Pushed to be more specific, Adrian Schonig, CTO of SkedGo, suggested that agencies provide both bulk data and APIs that supply a limited subset of what cities think providers need. Accurate trip planning is dependent on complete route and fare information - and that sometimes includes data that transit agencies don’t include in typical APIs, he said. He also asked that the data needs to adhere to MaaS Alliance standards - allowing providers to build a common framework for MaaS worldwide without having to go in and clean up data on a regional basis. Finally, Schonig encouraged cities to provide clean data that matches the real user experience - such as real-time route information for accurate route planning and rider information and bulk data for timetables and fare information.

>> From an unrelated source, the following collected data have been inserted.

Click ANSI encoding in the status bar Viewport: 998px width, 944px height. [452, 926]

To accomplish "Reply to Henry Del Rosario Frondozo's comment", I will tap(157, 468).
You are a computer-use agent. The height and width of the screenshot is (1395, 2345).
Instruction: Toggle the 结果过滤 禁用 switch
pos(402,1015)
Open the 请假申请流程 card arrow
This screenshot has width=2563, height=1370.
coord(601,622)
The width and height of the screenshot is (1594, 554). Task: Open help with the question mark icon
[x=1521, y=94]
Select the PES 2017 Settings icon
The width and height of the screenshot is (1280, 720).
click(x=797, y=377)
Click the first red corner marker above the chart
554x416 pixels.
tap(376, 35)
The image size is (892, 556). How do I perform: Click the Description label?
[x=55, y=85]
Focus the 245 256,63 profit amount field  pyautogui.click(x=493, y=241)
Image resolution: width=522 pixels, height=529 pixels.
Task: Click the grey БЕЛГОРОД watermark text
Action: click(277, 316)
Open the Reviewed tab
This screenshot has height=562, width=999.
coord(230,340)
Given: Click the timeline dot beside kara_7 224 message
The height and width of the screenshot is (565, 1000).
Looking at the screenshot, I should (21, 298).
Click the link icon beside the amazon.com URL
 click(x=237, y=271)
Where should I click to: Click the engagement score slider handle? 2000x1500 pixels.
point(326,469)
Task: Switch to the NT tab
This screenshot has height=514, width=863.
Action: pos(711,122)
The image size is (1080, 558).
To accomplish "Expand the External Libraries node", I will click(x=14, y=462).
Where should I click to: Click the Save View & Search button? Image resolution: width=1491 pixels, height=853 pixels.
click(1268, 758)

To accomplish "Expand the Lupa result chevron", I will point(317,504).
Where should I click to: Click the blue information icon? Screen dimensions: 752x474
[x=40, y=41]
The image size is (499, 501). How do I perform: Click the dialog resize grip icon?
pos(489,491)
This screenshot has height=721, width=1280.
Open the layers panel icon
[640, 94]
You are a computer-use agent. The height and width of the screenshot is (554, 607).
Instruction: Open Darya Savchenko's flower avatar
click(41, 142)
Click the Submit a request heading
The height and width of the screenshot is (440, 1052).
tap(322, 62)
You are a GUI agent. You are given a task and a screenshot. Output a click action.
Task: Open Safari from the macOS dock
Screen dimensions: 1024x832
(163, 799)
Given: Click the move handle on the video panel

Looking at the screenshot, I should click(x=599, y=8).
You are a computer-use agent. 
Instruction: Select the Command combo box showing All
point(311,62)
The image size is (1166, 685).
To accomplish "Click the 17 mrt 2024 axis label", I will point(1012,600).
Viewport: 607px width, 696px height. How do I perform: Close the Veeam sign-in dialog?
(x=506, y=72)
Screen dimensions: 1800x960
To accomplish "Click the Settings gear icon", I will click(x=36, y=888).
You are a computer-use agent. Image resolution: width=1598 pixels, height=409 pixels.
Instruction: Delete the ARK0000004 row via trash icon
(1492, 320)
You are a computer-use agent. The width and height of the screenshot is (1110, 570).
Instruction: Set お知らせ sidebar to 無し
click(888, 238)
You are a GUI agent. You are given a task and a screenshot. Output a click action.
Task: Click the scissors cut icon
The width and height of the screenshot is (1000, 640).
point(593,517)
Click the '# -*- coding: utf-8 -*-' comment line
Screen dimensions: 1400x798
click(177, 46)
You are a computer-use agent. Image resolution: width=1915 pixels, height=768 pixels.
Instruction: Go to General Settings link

There’s no doubt that MaaS would represent a massive sea change in how Americans move from point A to point B - and any disruption to car culture and the perceived freedom that individual vehicle ownership provides would be a tough battle. Politicians, never ones to rock the boat, would need to be convinced to go up against public perception that the car is the only answer and public transit is always second best - at least initially, until the benefits of MaaS as an alternative to urban car ownership were universally acknowledged.
Dr. Kari Watkins, a professor at Georgia Tech University, suggested that the industry needs to define the problem better to make inroads with the American public. Instead of singling out time and cost savings - two benefits that seem to work in the European market - cities should play up the safety and health benefits of MaaS.
She pointed to Centers of Disease Control and Prevention statistics that identified poor diet and lack of exercise as the two biggest causes of death in the US - a powerful data point that could get Americans to think about giving up their cars for healthier and more sustainable options such as walking, biking and public transit.
The way forward
ATL’s Tomlinson encouraged MaaS providers to work directly with cities and transportation providers rather than jumping into a market with the goal of being disruptive. Working closely with cities and showing them the benefits of a MaaS solution in the region would go a long way in helping them navigate the political landscape and regulatory issues.
The surprise of the two-day event was that true large-scale MaaS deployments in the US may not be as far away as many people think. Hietenan, the Finnish CEO of MaaS Global, challenged the room - and his own company - that he could deploy a MaaS solution in a US city within six months - albeit, as long as the city had the required variety of different transportation services and the ability to share transit information through APIs.
Three flavours of MaaS
Abhay Jain (right), CEO of ActiveScaler, urged conference attendees to not think about MaaS from a one-size-fits-all perspective. His advice is for transit agencies and transportation authorities to take a local, regional and national approach to MaaS depending on their core mission to better service the individual needs of riders. He offered three alternatives from the ActiveScaler portfolio:
The Tagsi app provides families in the US’s Bay Area with supervised rides to after-school activities such as music lessons and soccer practice using automated scheduling to ensure kids get where they need to go safely and on time.
Launched in India just a week before the conference, another ActiveScaler app called IMRide lets commuters book multimodal trips across heavy rail, light rail and even electric rickshaws throughout metro Delhi.
The company’s Destination to Destination (DtoD.in) MaaS offering provides a door-to-door service that includes planning and booking in one place. According to Jain, the MaaS service currently hosts more than 80,000 searches per day, resulting in 1 million routes and hundreds of bookings.